The more tables are involved, the more complex the validation logic can become. One should focus on the most important aspects.

Building the Logic

Once one has an acceptable understanding of the data entities involved and the relation between them, it's time to build the needed business logic by joining the various tables at the various levels of detail. One can focus on the minimum required, respectively attempt to build a general model that can address a broader set of requirements. For the PoC it's usually recommended to start small by addressing the immediate requirements, though some flexibility might be needed for exploring the data and preparing the logic for a broader set of requirements. Independently of the scope, one should consider a set of validations. 
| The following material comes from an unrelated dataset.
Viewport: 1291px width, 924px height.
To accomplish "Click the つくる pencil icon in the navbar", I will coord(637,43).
Usually, it makes sense to encapsulate the logic in several views or table-valued functions that reflect the logic for the main purposes and which allow a high degree of reuse (see [1]). Of course, one can use the standard approach for modelling the bronze, silver, respectively the gold layers adopted by many professionals. For a PoC, even if  that's not mandatory, it might still be a good idea to make steps in the respective direction. 
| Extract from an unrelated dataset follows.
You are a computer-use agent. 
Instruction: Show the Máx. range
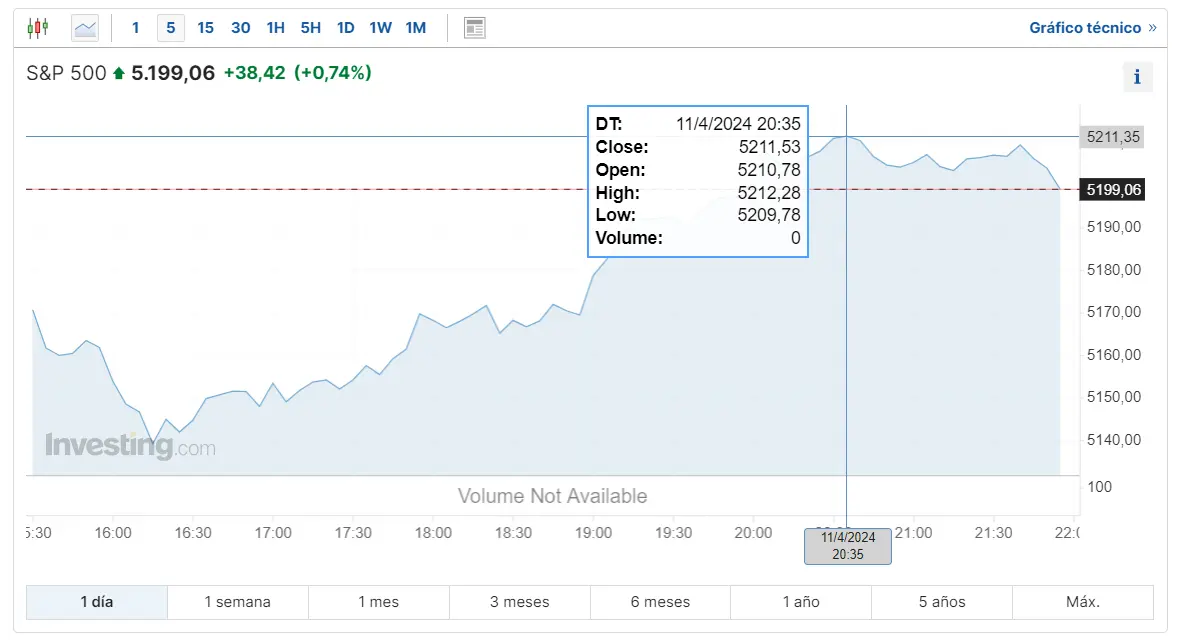point(1083,602)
In this case, dealing with only three tables - a fact table and two dimensions table - there are several perspectives that can be built:

a) all records from fact table + dimension records

The following view provides the lowest level of details for the fact table, allowing thus to look at the data from different perspectives as long as focus is only the values used is Sales Orders:

-- create the view
CREATE OR ALTER VIEW orders.vSalesOrders
-- Sales Orders with Product & Customer information
AS
SELECT ORD.SalesOrderID
, ORD.OrderDate
, ORD.CustomerID
, CST.FirstName 
, CST.LastName
, CST.EmailAddress
, ORD.LineItem
, ORD.ProductID
, PRD.ProductName 
, PRD.Category
, ORD.OrderQty
, ORD.LineItemTotal
, PRD.ListPrice 
, ORD.OrderQty * PRD.ListPrice ListPriceTotal
FROM orders.orders ORD 
	 JOIN orders.products PRD
	   ON ORD.ProductID = PRD.ProductID
	 JOIN orders.customers CST
	   ON ORD.CustomerID = CST.CustomerID

-- test the view   
SELECT *
FROM orders.vSalesOrders
WHERE SalesOrderID = 71780

One can use full joins unless some of the references dimensions are not available.  
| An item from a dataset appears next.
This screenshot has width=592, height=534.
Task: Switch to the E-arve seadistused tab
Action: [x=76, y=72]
b) aggregated data for all dimension combinations

The previous view allows to aggregate the data at the various levels of details:

-- Sales volume by Customer & Product
SELECT ORD.EmailAddress
, ORD.ProductName 
, ORD.Category
, SUM(ORD.OrderQty) OrderQty
, SUM(ORD.LineItemTotal) LineItemTotal
FROM orders.vSalesOrders ORD 
WHERE ORD.OrderDate >= '2022-06-01'
  AND ORD.OrderDate < '2022-07-01'
GROUP BY ORD.EmailAddress
, ORD.ProductName 
, ORD.Category
ORDER BY ORD.EmailAddress
, ORD.ProductName 

One can comment out the dimensions not needed. The query can be included in a view as well. 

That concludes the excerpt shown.